Внезапно сильный удар отбросил Валентину назад. Ее зонт столкнулся с другим зонтом — одна из опасностей, подстерегающих пешеходов в дождливые дни на переполненных народом тротуарах.
— Эй, с вами все в порядке? — Она услышала мужской голос. Когда она опустила черную ткань зонта, то оказалась лицом к лицу с улыбающимся мужчиной лет сорока.
— Со мной — да, но вот зонтик, кажется, погиб, — сказала она, показывая ему зонтик с огромной дырой.
— Вот, возьмите мой.
— Нет, нет, я не могу.
— Конечно можете.

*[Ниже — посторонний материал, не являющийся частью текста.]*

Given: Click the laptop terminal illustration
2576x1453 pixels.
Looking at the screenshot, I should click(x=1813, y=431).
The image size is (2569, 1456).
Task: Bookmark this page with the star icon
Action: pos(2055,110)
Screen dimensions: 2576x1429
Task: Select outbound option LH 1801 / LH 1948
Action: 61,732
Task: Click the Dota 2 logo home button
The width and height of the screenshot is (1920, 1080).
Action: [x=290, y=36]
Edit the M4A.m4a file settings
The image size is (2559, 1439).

У меня дома в шкафу, по крайней мере, еще шесть, а может семь. Я, получаю каждый год новый в день своего рождения.
Он вложил ей в руки свой зонт, и, посмотрев вниз, на ручку, Валентина обнаружила, что она вырезана из какого-то дорогого темного дерева. Ручка была еще теплой от его руки.
Мужчину нельзя было назвать красивым в полном смысле этого слова — у него были глубоко посаженные голубые глаза и приятное произношение. Черты лица резкие, как у мужчин с рекламы Мальборо, рот большой и твердый, а на висках в густых блестящих каштановых волосах пробивается несколько красивых седых прядей.
— Вы идете в театр… Валентина?
Она засмеялась. Значит, он сразу же узнал ее и немного поддразнивал. Но кто он? Они вместе вошли в театр, и, когда он расписывался в журнале, Валентина прочла: Кит Ленард.
— О! — невольно воскликнула она. — Вы… это вы…
Он прослушивал ее вчера, но зал был так слабо освещен, что она почти не видела лиц.
— Один из ваших горячих поклонников.
На сцене Беттина работала с восьмью танцовщицами, включая Валентину; чтобы они размялись, она показала им несколько основных движений и потом наблюдала, быстро ли они усваивают новый материал. Позже каждая из танцовщиц должна будет исполнить свой пятиминутный номер в сопровождении музыки.